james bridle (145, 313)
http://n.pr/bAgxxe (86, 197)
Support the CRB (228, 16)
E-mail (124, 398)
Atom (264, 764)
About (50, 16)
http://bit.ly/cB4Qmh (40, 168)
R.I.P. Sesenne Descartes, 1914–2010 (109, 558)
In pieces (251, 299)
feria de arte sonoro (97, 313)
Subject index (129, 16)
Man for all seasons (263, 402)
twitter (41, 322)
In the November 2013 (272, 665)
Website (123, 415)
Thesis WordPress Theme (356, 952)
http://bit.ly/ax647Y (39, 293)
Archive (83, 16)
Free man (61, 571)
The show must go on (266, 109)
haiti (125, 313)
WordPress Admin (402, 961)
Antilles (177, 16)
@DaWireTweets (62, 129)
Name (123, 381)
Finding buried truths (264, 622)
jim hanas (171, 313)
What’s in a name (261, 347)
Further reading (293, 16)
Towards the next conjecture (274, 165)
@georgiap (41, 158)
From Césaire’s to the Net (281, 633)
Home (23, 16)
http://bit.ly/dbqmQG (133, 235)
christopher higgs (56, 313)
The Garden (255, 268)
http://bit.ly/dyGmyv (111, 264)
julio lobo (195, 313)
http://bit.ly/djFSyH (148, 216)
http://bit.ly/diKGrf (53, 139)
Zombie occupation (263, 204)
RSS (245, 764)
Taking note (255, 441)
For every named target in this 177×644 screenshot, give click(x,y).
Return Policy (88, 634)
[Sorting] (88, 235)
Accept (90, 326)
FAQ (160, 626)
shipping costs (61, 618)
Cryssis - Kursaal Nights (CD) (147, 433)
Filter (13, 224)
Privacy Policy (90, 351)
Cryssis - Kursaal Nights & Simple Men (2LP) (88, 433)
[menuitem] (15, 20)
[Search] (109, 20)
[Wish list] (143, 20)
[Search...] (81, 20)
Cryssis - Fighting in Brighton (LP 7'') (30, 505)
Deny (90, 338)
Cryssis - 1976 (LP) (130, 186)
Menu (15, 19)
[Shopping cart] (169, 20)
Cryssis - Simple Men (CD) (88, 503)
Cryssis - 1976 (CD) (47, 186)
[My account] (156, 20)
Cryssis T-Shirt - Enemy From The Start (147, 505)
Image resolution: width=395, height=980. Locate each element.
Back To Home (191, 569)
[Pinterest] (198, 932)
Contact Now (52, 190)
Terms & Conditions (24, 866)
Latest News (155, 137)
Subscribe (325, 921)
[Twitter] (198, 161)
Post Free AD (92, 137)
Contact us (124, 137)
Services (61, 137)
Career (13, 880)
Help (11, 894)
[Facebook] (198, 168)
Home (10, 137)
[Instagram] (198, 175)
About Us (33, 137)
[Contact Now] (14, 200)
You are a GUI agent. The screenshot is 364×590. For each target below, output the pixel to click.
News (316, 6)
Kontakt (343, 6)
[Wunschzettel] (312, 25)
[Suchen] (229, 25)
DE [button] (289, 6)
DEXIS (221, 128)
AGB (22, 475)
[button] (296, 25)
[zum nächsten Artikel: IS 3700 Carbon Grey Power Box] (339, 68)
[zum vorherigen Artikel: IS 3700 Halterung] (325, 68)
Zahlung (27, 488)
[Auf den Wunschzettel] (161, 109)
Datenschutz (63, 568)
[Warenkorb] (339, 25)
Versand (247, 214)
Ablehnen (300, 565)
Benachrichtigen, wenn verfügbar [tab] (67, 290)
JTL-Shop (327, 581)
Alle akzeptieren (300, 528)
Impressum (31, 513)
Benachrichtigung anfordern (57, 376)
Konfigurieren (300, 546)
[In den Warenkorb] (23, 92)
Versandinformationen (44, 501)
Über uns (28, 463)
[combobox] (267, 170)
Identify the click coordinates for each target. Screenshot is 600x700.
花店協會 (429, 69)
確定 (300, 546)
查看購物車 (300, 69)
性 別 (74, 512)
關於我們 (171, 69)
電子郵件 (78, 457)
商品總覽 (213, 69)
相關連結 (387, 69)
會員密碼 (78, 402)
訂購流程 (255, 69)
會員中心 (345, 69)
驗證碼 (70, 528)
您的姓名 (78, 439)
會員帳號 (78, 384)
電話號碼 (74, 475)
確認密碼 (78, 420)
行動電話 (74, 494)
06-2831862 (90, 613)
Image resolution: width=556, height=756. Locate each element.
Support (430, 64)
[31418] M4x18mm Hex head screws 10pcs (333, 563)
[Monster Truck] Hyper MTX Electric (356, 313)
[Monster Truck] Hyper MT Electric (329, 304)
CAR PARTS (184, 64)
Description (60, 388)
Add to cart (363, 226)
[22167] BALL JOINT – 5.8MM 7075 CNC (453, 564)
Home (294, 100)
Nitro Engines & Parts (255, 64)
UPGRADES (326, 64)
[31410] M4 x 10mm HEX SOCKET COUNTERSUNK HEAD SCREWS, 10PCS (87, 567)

....

Copy every one of the records above line for line, with no changes.

james bridle (145, 313)
http://n.pr/bAgxxe (86, 197)
Support the CRB (228, 16)
E-mail (124, 398)
Atom (264, 764)
About (50, 16)
http://bit.ly/cB4Qmh (40, 168)
R.I.P. Sesenne Descartes, 1914–2010 (109, 558)
In pieces (251, 299)
feria de arte sonoro (97, 313)
Subject index (129, 16)
Man for all seasons (263, 402)
twitter (41, 322)
In the November 2013 (272, 665)
Website (123, 415)
Thesis WordPress Theme (356, 952)
http://bit.ly/ax647Y (39, 293)
Archive (83, 16)
Free man (61, 571)
The show must go on (266, 109)
haiti (125, 313)
WordPress Admin (402, 961)
Antilles (177, 16)
@DaWireTweets (62, 129)
Name (123, 381)
Finding buried truths (264, 622)
jim hanas (171, 313)
What’s in a name (261, 347)
Further reading (293, 16)
Towards the next conjecture (274, 165)
@georgiap (41, 158)
From Césaire’s to the Net (281, 633)
Home (23, 16)
http://bit.ly/dbqmQG (133, 235)
christopher higgs (56, 313)
The Garden (255, 268)
http://bit.ly/dyGmyv (111, 264)
julio lobo (195, 313)
http://bit.ly/djFSyH (148, 216)
http://bit.ly/diKGrf (53, 139)
Zombie occupation (263, 204)
RSS (245, 764)
Taking note (255, 441)
For every named target in this 177×644 screenshot, give click(x,y).
Return Policy (88, 634)
[Sorting] (88, 235)
Accept (90, 326)
FAQ (160, 626)
shipping costs (61, 618)
Cryssis - Kursaal Nights (CD) (147, 433)
Filter (13, 224)
Privacy Policy (90, 351)
Cryssis - Kursaal Nights & Simple Men (2LP) (88, 433)
[menuitem] (15, 20)
[Search] (109, 20)
[Wish list] (143, 20)
[Search...] (81, 20)
Cryssis - Fighting in Brighton (LP 7'') (30, 505)
Deny (90, 338)
Cryssis - 1976 (LP) (130, 186)
Menu (15, 19)
[Shopping cart] (169, 20)
Cryssis - Simple Men (CD) (88, 503)
Cryssis - 1976 (CD) (47, 186)
[My account] (156, 20)
Cryssis T-Shirt - Enemy From The Start (147, 505)
Image resolution: width=395, height=980. Locate each element.
Back To Home (191, 569)
[Pinterest] (198, 932)
Contact Now (52, 190)
Terms & Conditions (24, 866)
Latest News (155, 137)
Subscribe (325, 921)
[Twitter] (198, 161)
Post Free AD (92, 137)
Contact us (124, 137)
Services (61, 137)
Career (13, 880)
Help (11, 894)
[Facebook] (198, 168)
Home (10, 137)
[Instagram] (198, 175)
About Us (33, 137)
[Contact Now] (14, 200)
You are a GUI agent. The screenshot is 364×590. For each target below, output the pixel to click.
News (316, 6)
Kontakt (343, 6)
[Wunschzettel] (312, 25)
[Suchen] (229, 25)
DE [button] (289, 6)
DEXIS (221, 128)
AGB (22, 475)
[button] (296, 25)
[zum nächsten Artikel: IS 3700 Carbon Grey Power Box] (339, 68)
[zum vorherigen Artikel: IS 3700 Halterung] (325, 68)
Zahlung (27, 488)
[Auf den Wunschzettel] (161, 109)
Datenschutz (63, 568)
[Warenkorb] (339, 25)
Versand (247, 214)
Ablehnen (300, 565)
Benachrichtigen, wenn verfügbar [tab] (67, 290)
JTL-Shop (327, 581)
Alle akzeptieren (300, 528)
Impressum (31, 513)
Benachrichtigung anfordern (57, 376)
Konfigurieren (300, 546)
[In den Warenkorb] (23, 92)
Versandinformationen (44, 501)
Über uns (28, 463)
[combobox] (267, 170)
Identify the click coordinates for each target. Screenshot is 600x700.
花店協會 (429, 69)
確定 (300, 546)
查看購物車 (300, 69)
性 別 (74, 512)
關於我們 (171, 69)
電子郵件 (78, 457)
商品總覽 (213, 69)
相關連結 (387, 69)
會員密碼 (78, 402)
訂購流程 (255, 69)
會員中心 (345, 69)
驗證碼 (70, 528)
您的姓名 (78, 439)
會員帳號 (78, 384)
電話號碼 (74, 475)
確認密碼 (78, 420)
行動電話 (74, 494)
06-2831862 (90, 613)
Image resolution: width=556, height=756. Locate each element.
Support (430, 64)
[31418] M4x18mm Hex head screws 10pcs (333, 563)
[Monster Truck] Hyper MTX Electric (356, 313)
[Monster Truck] Hyper MT Electric (329, 304)
CAR PARTS (184, 64)
Description (60, 388)
Add to cart (363, 226)
[22167] BALL JOINT – 5.8MM 7075 CNC (453, 564)
Home (294, 100)
Nitro Engines & Parts (255, 64)
UPGRADES (326, 64)
[31410] M4 x 10mm HEX SOCKET COUNTERSUNK HEAD SCREWS, 10PCS (87, 567)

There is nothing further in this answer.